I've suffered from a touch of writer's block (or should that be blog?) for a couple of weeks now and it is isn't because I had nothing to write about. Far from it! All those with the condition, or those who know someone with the condition, will know that every day with diabetes brings some degree of challenge. Some days its 10 degrees, some days its 90, every now and then its 360! Since I last posted there have been high sugars, low sugars, ignorant comments, news articles and countless other prods which would normally provoke me to write something about them. Usually in the form of a rant.
The truth is, I have spent a lot of time recently reading other blogs. Those written by my friends, those by 'famous' (...well, kind of) diabetes bloggers and those I have stumbled across while aimlessly surfing the diabetes inter-wave. Whilst doing so, I have been stumbling across many posts about something I know nothing about. Not that I am an expert per se, but having had type 1 diabetes for 24 years, I know a thing or two about this disease.
I know what it feels like to be high. To feel my muscles screaming at me and moving as though I am trying to traverse through thick tar. To feel the unquenchable thirst, scratching at the walls of my throat.
I know what it feels like to be low, shaking, hot, confused and weak.
I know what it is like to wear a pump. To tug on the tubing occasionally, to have to run home at lunch because I ignored the 'low resevoir' warning.
I know what is is like to have days when everything goes right. The sugars are in check, my injections don't hurt, my fingers don't throb.
I know what it's like when they don't. The tears, the pain, the frustration and the fear.
But there is one thing which I have yet to experience. In truth I hope that I never will, but the fact is the possibility is there. Increased ever so slightly by the fact I have diabetes.
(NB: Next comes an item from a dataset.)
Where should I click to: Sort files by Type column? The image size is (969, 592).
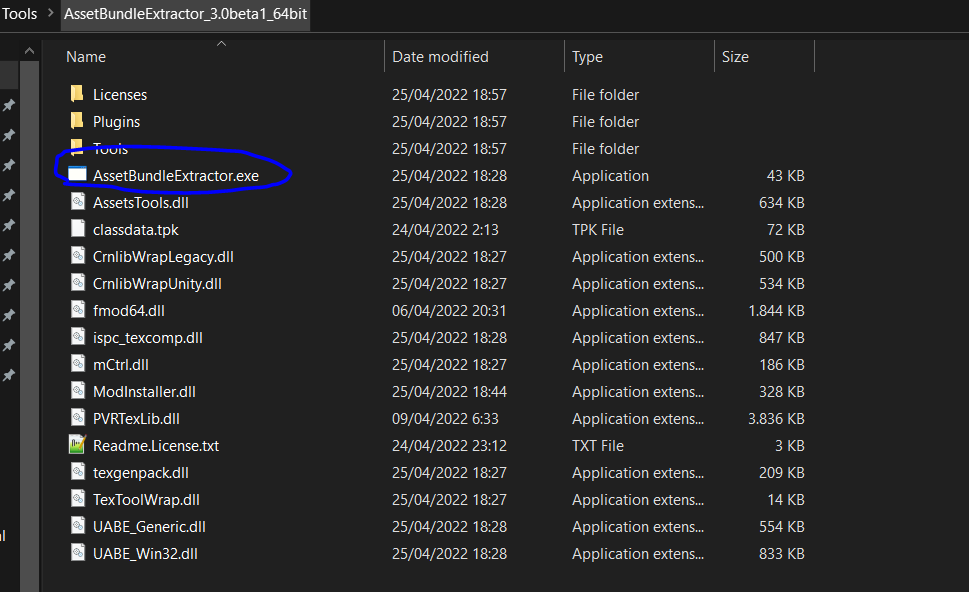click(x=587, y=57)
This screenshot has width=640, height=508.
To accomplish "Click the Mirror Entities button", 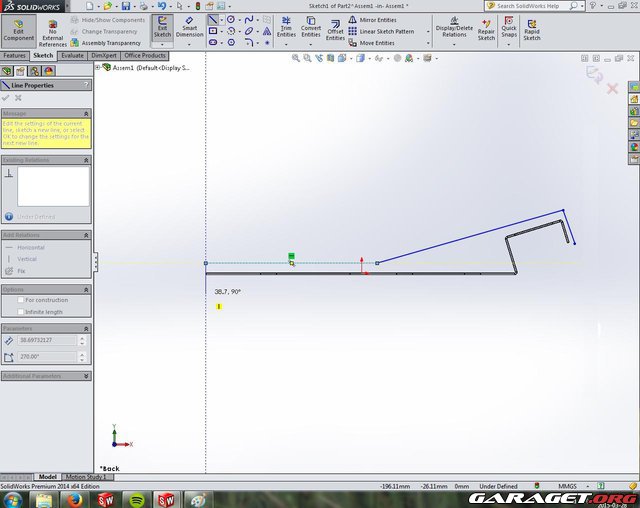I will (x=377, y=19).
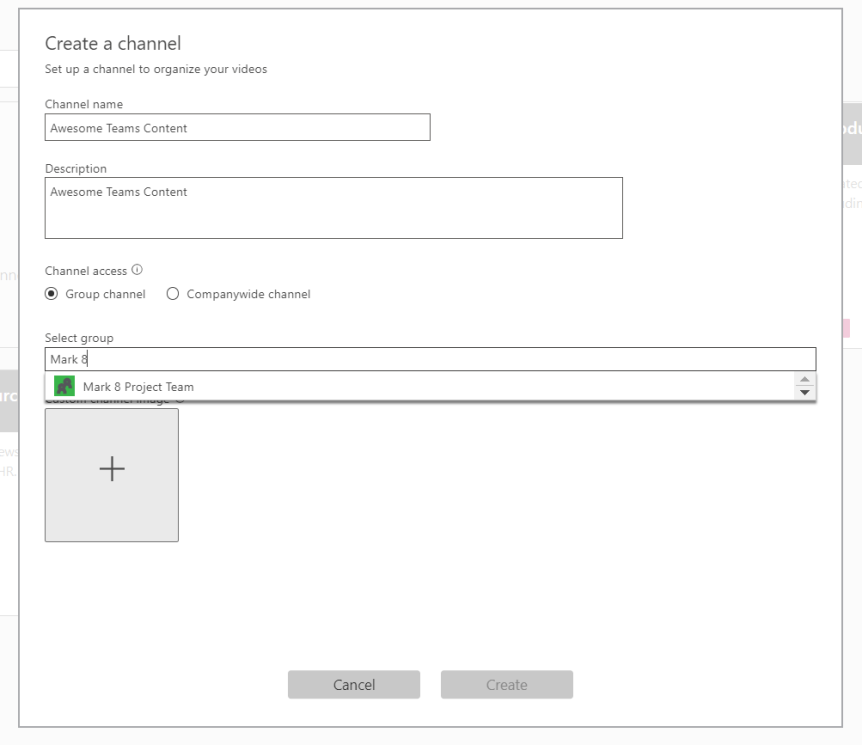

When I was a teenager I never gave a thought to how much my disease hurt my mother. At the time I was filled to the brim with teenage angst. Angry at the world because I wasn't taller, slimmer, more like Jennifer Aniston in the 'Rachel' era. I wasn't more popular, my teeth weren't whiter, I didn't have as much money as my friends, Brad Pitt hadn't swept me off my feet yet (I'm still waiting on that one - it will be any day now).
Why wasn't it easier? Why did I have diabetes, yet every one else I knew escaped it.
It was so unfair. Everything was so unfair - for me.
But the truth is, my mother did have diabetes. And it hurt her more than any of the pain I felt. Every time I sat down to dinner and didn't test my sugars first. Every time I lay around on the sofa instead of going for a walk. Every time I ate sugary foods and just 'shoved in' another bolus. Every time I told her I didn't need her help when she asked if my sugars were OK.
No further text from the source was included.